В некоем смысле Хольгер для Рогдара – юнгианская Тень, с которой бессознательное ведет борьбу. Именно бессознательное, потому что Рогдар движим жаждой мести, что сравнимо с инстинктом, душевным и духовным порывом. Рогдар фактически достигает внутренней психической целостности, когда «уничтожает» свою Тень. Однако это уничтожение происходит фигурально: мы не видим классического боя, мы видим следствия его. Уничтожение Тени здесь – это ее интеграция, поглощение.
Таким образом, столкновение Рогдара и Хольгера в финале несет метафизическую коннотацию: Я сталкивается с Тенью в классической дуалистической схеме, т.е. тезис сталкивается с антитезисом, порождая синтез. И потому неслучайно, что Рогдара нарекают Хольгером. Происходит совмещение этих образов: материалистическое начало Рогдара (его физическое воплощение как сосуд) и идеалистическое начало Хольгера (его концептуальное и архетипическое воплощение).
Фактически Хольгер – это Рогдар без цензуры, который не подавляет свои первичные позывы и признает войну как единственно возможный способ существования для него. Рогдар войну отрицает, строго следуя ratio и общепринятной морали его социального окружения. Но данный аспект следует рассматривать с точки зрения подавления своих внутренних позывов. Рогдару очевидно свойственно архетипически-воинственное мужское начало, несмотря на то, что он скрывает его от собственной жены и транслирует антивоенные идеи охотнице-отшельнице не иначе как с целью показать свою идентичность с окружающим его социумом, отрицающим с точки зрения установленной морали войну и насилие.
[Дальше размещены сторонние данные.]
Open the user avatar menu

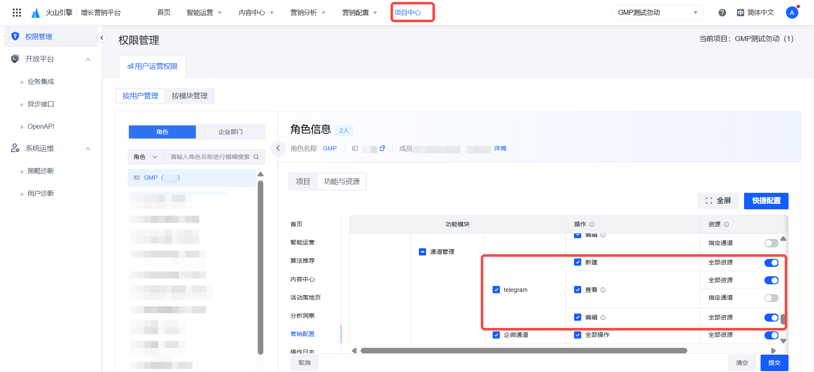click(792, 13)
Подсознательно Рогдара тянет к войне и военному образу жизни, к дуалистической модели «охотник – жертва»: он самозабвенно сражается в начале романа, отдавая этому всего себя и окунаясь в битву яростно-медитативно; он любит охоту, процесс которой устанавливает в его душе временный баланс и умиротворение, поскольку он оказывается в своей стихии; он исцеляется от ран, когда ставит своей целью ступить на путь войны и насилия. Не исключено, что Хольгер для Рогдара – это идеал, к которому он стремится, настигает и полностью интегрируется с ним, сохраняя свое физическое воплощение и обретая духовное наполнение в виде Хольгера как сущности. Именно поэтому само имя «Хольгер» по сюжету является кочующим номинативным явлением, передаваемым из рук убитого убийце.
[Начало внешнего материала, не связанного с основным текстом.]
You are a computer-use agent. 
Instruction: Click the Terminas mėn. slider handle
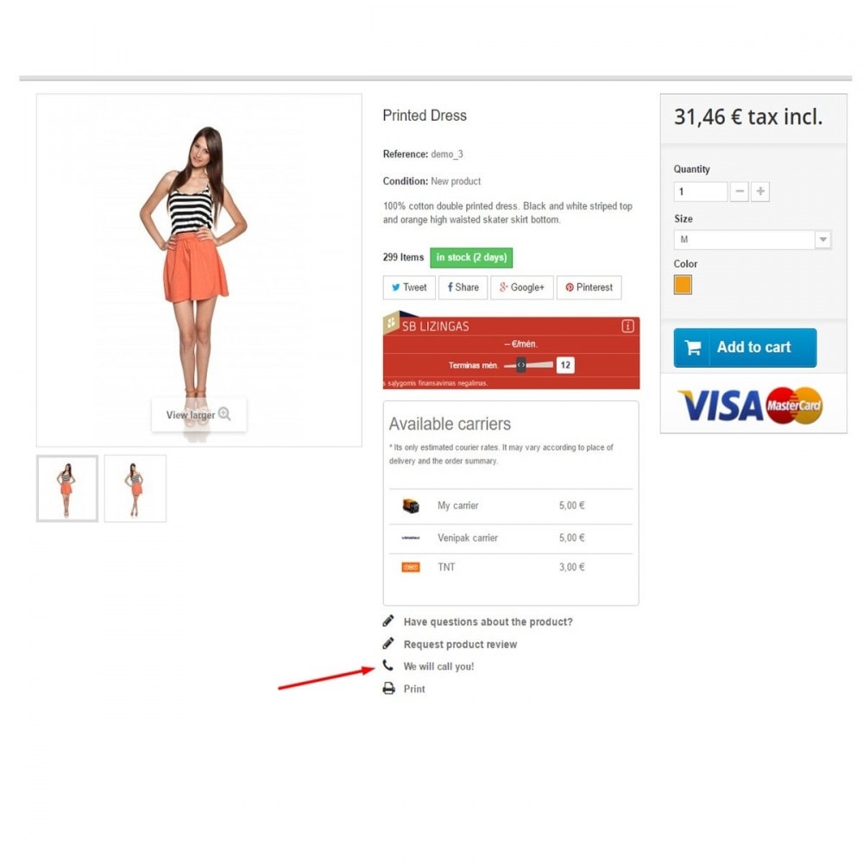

Хольгер – это не конкретный человек, а идеалистическая сущность, воплощаемая в разных людях. Хольгер – это идея отрицательной коннотации, идея тотального хаоса и разрушения, которая заражает собой пустые тела, напоминающих големов. Рогдар вполне сравним с големом – существом, имеющим тело, но не имеющим души, наполнения, а потому поддающимся влиянию и бездумному выполнению конкретных задач. В этом плане Рогда – типичный голем, ведомый низменным позывом к мести. Он не осознает (и не способен осознавать) собственные действия, поскольку в некоторой степени выполняет их сомнамбулически.
Во многом идентична Хольгеру и его воевода Исгерд. Сам факт того, что женщина является первым должностным лицом после конунга, противоречит историческим реалиям. Однако здесь полностью отсутствует феминная составляющая. Хольгер очевидно видит в ней самого себя как сущность. Отсюда и дальнейший конфликт – т.е. раскол некой условной личности на «Исгерд» и «Хольгера».
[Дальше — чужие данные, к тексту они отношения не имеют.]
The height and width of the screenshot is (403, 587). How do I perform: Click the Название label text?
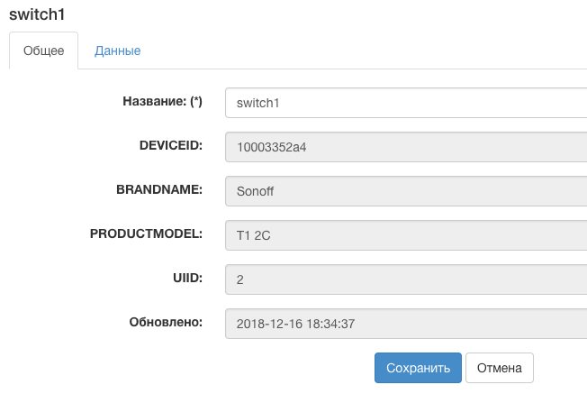[x=153, y=102]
Исгерд практически не имеет характеристик анимы, она – типичный анимус в женском теле, которое, однако, несет в себе мужественные грубые черты: Исгерд не отличается опрятностью ни в эстетическом плане, ни в поведенческом. Несмотря на свою абсолютную асексуальность, она тянется к Хольгеру, подсознательно стремясь интегрироваться с ним. Однако если Рогдару нужна интеграция в виде поглощения Хольгера (Тени), то Исгерд сама хочет быть поглощенной Тенью. Данный аспект, вероятно, отражает остаточные побуждения анимы, которая испытывает потребность в мужском доминировании.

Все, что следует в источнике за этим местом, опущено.